Gawker Media's long, strange legal battle is done, and so is Gawker.com -- reporter JK Trotter just confirmed that the site is set to cease operations next week, after 14 years of snarking up every possible tree. The announcement comes on the heels of Univision's $135 million bid for Gawker Media's network of websites, which also includes Kotaku, Lifehacker, Deadspin, Jalopnik, Jezebel and our friendly rival Gizmodo.
At this point, we don't know what Gawker's online legacy will look like. "The near-term plans for Gawker.com's coverage, as well as the site's archives," Trotter mentions, "have not yet been finalized."
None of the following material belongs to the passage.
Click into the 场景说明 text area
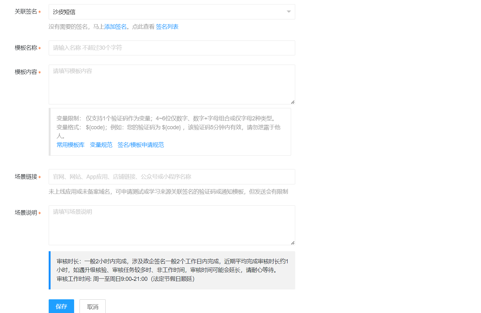This screenshot has height=313, width=481. [x=172, y=225]
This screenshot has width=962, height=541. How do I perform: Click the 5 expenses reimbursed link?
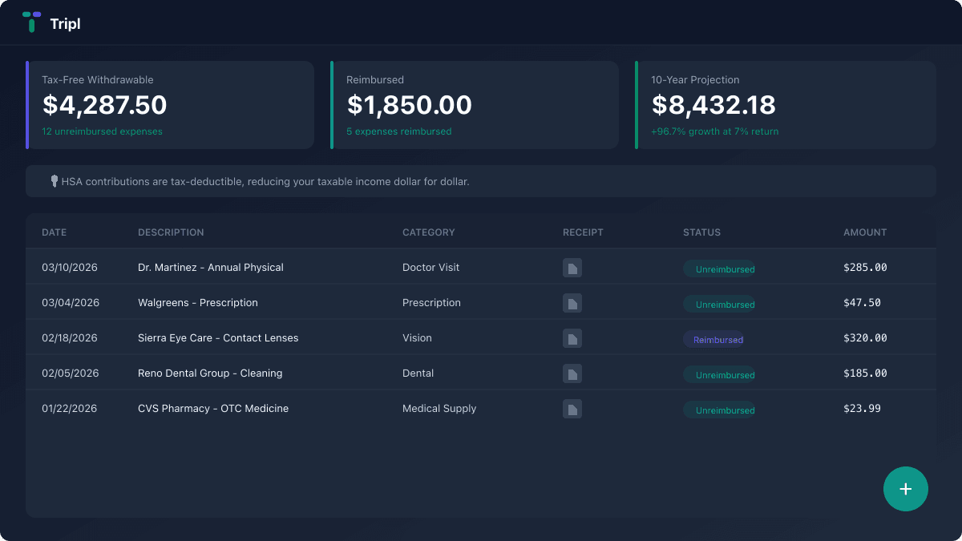(398, 131)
Speaking of things that haven't been finalized, the fate of Univision's deal hasn't been set in stone yet either. A New York bankruptcy court will pass judgment on the offer later today, and after that, the $135 million will hang in the air while Gawker Media appeals the verdict of its case against Hulk Hogan. What's more, the question of Gawker's continued existence hung over the entire process -- Univision has been steadily growing its online assets by acquiring satire site The Onion and The Root, an online magazine dedicated to African-American culture. The rest of Gawker's network could bring plenty of new eyeballs to Univision's advertisers, but Gawker.com's reputation was likely considered too toxic to salvage by its new corporate overlords.
Gawker might soon go dark, but the conversations it sparked will live on. If nothing else, media wonks will continue to talk about Peter Thiel's decisive financial and legal retribution against the site, and the precedents it could set for independent journalism that deals with people in power.